What you need to do
Copy out the rows below word for word, starting at the first one and ending at the line that contains "pyautogui.click(x=355, y=372)", including both ends.

Stored rows

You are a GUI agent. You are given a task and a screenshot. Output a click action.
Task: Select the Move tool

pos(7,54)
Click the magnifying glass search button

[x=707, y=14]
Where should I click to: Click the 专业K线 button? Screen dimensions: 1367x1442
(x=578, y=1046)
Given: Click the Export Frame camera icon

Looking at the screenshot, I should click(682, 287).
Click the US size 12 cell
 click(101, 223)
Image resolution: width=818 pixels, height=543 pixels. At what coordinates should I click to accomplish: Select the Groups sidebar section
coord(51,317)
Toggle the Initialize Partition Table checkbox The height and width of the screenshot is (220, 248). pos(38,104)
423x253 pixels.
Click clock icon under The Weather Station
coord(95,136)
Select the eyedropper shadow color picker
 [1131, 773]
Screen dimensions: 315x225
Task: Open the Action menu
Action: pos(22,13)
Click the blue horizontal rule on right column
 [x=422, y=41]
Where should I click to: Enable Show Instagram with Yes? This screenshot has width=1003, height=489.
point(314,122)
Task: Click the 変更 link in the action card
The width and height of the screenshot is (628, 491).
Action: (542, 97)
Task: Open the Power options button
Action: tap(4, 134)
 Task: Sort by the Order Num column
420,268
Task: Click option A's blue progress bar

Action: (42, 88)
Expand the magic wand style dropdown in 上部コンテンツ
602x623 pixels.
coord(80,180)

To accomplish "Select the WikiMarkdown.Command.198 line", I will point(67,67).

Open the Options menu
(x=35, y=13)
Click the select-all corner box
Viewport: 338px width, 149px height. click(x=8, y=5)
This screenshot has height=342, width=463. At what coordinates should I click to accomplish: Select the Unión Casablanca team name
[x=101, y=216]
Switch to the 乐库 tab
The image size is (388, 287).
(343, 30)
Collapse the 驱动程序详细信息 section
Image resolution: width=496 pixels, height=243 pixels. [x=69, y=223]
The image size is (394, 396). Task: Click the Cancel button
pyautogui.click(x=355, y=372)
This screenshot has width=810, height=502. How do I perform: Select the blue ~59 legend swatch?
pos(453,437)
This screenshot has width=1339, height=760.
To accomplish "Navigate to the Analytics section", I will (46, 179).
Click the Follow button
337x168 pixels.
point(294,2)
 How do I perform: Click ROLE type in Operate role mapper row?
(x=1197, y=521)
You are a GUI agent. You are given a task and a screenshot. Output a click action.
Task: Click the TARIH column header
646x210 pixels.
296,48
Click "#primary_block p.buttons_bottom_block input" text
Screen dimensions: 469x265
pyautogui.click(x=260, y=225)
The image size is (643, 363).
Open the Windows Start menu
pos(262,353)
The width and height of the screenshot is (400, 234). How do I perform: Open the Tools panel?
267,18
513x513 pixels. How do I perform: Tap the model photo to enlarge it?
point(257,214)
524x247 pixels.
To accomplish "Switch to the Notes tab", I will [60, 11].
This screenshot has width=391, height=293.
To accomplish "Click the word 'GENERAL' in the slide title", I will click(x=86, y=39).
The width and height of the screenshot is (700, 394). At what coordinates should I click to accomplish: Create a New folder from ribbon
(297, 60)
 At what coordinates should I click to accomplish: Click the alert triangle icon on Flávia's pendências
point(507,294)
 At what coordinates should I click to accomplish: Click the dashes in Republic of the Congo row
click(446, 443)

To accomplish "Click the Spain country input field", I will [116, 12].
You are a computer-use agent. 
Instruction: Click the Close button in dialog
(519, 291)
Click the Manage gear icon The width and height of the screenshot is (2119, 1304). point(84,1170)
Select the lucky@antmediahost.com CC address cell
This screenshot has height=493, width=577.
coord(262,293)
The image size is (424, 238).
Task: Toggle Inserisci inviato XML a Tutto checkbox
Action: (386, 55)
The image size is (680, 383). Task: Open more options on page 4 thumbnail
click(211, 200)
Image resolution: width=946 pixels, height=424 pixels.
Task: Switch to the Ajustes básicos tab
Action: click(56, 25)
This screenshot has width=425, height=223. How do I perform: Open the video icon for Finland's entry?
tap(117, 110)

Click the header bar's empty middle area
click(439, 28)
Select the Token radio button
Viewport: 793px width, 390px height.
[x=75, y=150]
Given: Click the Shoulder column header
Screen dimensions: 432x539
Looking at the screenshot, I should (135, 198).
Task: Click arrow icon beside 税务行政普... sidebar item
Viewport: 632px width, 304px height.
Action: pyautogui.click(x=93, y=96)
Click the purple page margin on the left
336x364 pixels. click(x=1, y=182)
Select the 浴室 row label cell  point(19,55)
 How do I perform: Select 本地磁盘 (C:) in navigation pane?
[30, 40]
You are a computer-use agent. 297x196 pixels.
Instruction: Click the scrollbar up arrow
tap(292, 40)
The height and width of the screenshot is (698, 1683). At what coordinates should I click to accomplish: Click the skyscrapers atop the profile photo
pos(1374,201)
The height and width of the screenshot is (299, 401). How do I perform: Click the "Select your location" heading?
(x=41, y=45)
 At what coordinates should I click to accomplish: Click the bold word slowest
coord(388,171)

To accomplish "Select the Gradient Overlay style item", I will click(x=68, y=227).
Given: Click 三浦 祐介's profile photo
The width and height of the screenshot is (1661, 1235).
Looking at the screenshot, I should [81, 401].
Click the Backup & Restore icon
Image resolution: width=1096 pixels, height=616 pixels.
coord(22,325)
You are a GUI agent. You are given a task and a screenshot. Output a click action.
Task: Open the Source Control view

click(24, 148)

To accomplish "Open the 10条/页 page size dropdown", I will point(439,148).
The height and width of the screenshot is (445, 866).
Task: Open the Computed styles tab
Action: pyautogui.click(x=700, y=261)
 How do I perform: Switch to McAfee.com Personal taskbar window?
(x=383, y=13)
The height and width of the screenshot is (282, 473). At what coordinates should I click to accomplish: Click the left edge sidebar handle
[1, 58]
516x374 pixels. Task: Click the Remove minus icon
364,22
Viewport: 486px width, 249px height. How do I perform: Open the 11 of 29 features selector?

Finished exercise
You are a GUI agent. You are given a task and a screenshot. Output a click action.
Task: Select the Move tool

pos(7,54)
Click the magnifying glass search button

[x=707, y=14]
Where should I click to: Click the 专业K线 button? Screen dimensions: 1367x1442
(x=578, y=1046)
Given: Click the Export Frame camera icon

Looking at the screenshot, I should click(682, 287).
Click the US size 12 cell
 click(101, 223)
Image resolution: width=818 pixels, height=543 pixels. At what coordinates should I click to accomplish: Select the Groups sidebar section
coord(51,317)
Toggle the Initialize Partition Table checkbox The height and width of the screenshot is (220, 248). pos(38,104)
423x253 pixels.
Click clock icon under The Weather Station
coord(95,136)
Select the eyedropper shadow color picker
 [1131, 773]
Screen dimensions: 315x225
Task: Open the Action menu
Action: pos(22,13)
Click the blue horizontal rule on right column
 [x=422, y=41]
Where should I click to: Enable Show Instagram with Yes? This screenshot has width=1003, height=489.
point(314,122)
Task: Click the 変更 link in the action card
The width and height of the screenshot is (628, 491).
Action: (542, 97)
Task: Open the Power options button
Action: tap(4, 134)
 Task: Sort by the Order Num column
420,268
Task: Click option A's blue progress bar

Action: (42, 88)
Expand the magic wand style dropdown in 上部コンテンツ
602x623 pixels.
coord(80,180)

To accomplish "Select the WikiMarkdown.Command.198 line", I will point(67,67).

Open the Options menu
(x=35, y=13)
Click the select-all corner box
Viewport: 338px width, 149px height. click(x=8, y=5)
This screenshot has height=342, width=463. At what coordinates should I click to accomplish: Select the Unión Casablanca team name
[x=101, y=216]
Switch to the 乐库 tab
The image size is (388, 287).
(343, 30)
Collapse the 驱动程序详细信息 section
Image resolution: width=496 pixels, height=243 pixels. [x=69, y=223]
The image size is (394, 396). Task: Click the Cancel button
pyautogui.click(x=355, y=372)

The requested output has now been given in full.